▶ **WORK INSTRUCTIONS**
Copy out the records, requests included, starting with the line that contains "At what coordinates should I click to accomplish: Focus" and going on through the end of the records. Scale every coordinate in the answers by 0.45, rounding to whole numbers with halves going up, and leave all other numbers unchanged.

— START INFORMATION SHOWN —

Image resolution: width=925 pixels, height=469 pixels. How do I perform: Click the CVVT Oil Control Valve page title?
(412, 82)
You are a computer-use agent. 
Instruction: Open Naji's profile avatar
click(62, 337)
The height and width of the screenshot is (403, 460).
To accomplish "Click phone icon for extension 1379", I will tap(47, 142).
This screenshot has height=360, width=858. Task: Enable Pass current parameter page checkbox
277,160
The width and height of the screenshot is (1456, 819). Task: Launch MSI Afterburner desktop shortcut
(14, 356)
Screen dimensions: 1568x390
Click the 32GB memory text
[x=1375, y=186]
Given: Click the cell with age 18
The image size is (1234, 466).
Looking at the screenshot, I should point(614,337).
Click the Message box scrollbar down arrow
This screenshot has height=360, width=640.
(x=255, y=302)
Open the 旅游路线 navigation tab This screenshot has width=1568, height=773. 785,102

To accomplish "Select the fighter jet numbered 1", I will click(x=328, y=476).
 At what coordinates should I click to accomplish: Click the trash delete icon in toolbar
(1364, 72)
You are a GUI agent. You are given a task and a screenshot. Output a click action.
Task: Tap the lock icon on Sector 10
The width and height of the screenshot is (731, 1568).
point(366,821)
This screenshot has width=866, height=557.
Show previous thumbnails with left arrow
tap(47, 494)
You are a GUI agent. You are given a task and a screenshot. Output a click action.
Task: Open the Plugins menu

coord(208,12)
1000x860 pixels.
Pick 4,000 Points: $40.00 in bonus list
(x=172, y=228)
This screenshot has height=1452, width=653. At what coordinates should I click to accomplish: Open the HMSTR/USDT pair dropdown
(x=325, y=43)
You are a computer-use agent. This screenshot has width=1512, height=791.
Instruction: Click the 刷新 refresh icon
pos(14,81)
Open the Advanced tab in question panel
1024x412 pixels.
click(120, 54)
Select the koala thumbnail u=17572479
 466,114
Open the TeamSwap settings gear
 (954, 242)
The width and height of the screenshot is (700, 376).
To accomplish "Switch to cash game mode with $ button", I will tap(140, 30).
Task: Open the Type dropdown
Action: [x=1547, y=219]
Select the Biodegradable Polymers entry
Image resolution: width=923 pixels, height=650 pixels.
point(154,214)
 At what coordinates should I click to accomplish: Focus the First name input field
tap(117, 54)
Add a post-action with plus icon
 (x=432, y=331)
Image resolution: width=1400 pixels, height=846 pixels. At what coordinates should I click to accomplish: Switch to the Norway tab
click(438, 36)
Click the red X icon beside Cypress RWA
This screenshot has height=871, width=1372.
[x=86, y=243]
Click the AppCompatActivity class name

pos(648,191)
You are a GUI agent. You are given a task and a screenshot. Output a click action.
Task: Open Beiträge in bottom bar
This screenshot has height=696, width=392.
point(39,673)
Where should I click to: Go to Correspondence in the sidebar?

— END INFORMATION SHOWN —

▶ **SOLUTION TO THE PROBLEM**
 At what coordinates should I click to accomplish: Focus the First name input field
tap(53, 24)
Add a post-action with plus icon
 (x=194, y=149)
Image resolution: width=1400 pixels, height=846 pixels. At what coordinates should I click to accomplish: Switch to the Norway tab
click(197, 16)
Click the red X icon beside Cypress RWA
This screenshot has height=871, width=1372.
[x=39, y=109]
Click the AppCompatActivity class name

pos(292,86)
You are a GUI agent. You are given a task and a screenshot. Output a click action.
Task: Open Beiträge in bottom bar
This screenshot has height=696, width=392.
point(18,303)
Where should I click to: Go to Correspondence in the sidebar?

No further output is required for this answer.